▸ DATA EXTRACTS

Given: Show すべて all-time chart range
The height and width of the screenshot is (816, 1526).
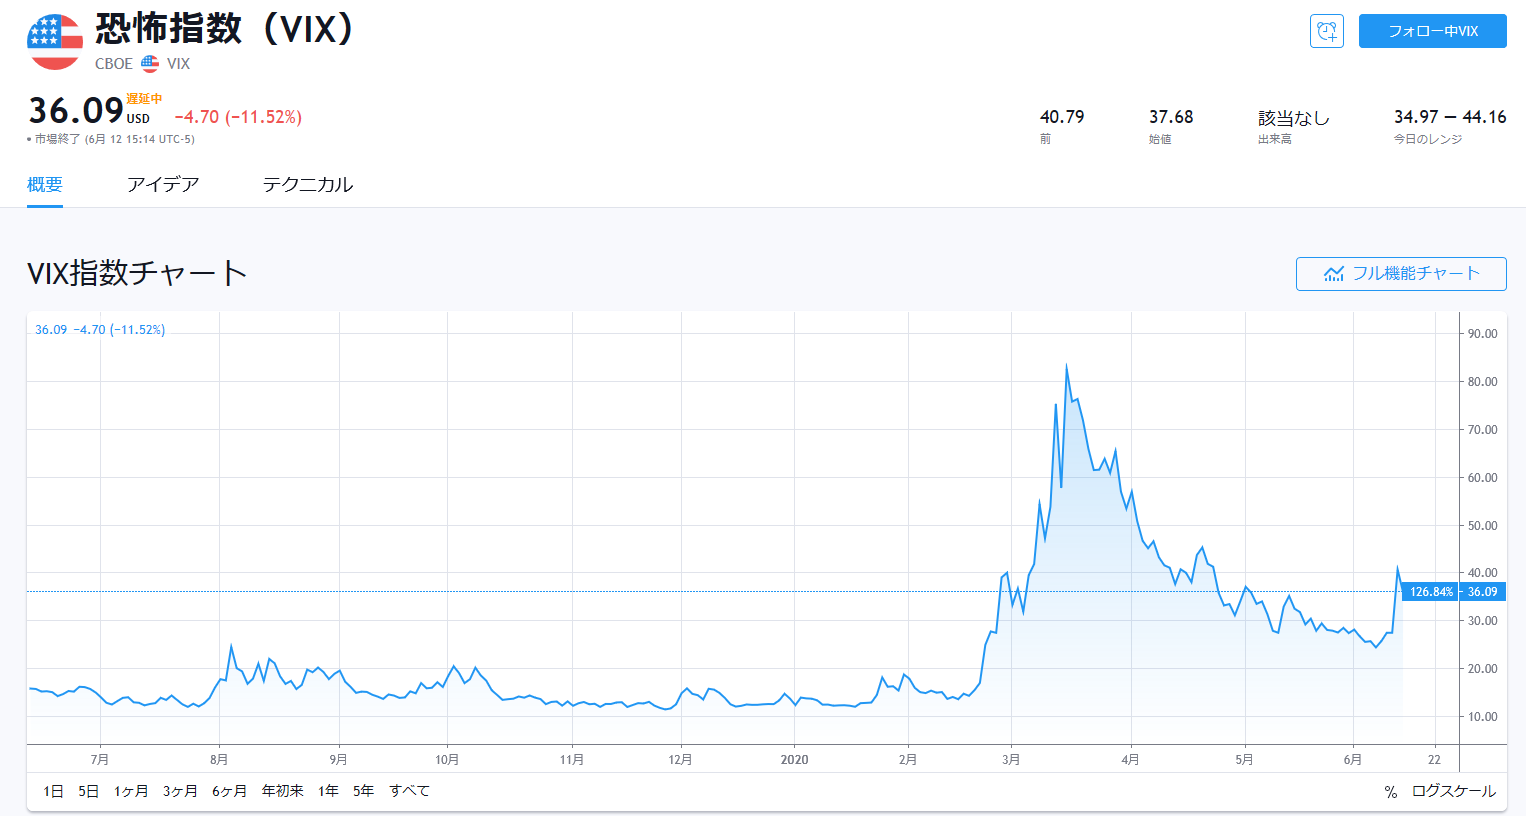Looking at the screenshot, I should [x=409, y=791].
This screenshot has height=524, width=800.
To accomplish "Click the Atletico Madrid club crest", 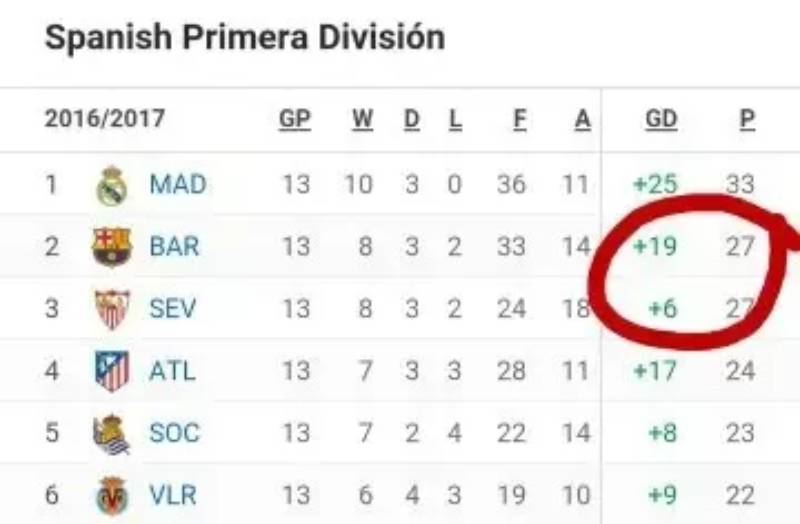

▸ EXERCISE GOAL
Reproduce nothing but the lines running from the line with "The height and" through the end of the records, keeping both end lines and dropping the pictures.

▸ OUTPUT OF THE TASK
The height and width of the screenshot is (816, 1526).
Looking at the screenshot, I should [x=409, y=791].
This screenshot has height=524, width=800.
To accomplish "Click the Atletico Madrid club crest", 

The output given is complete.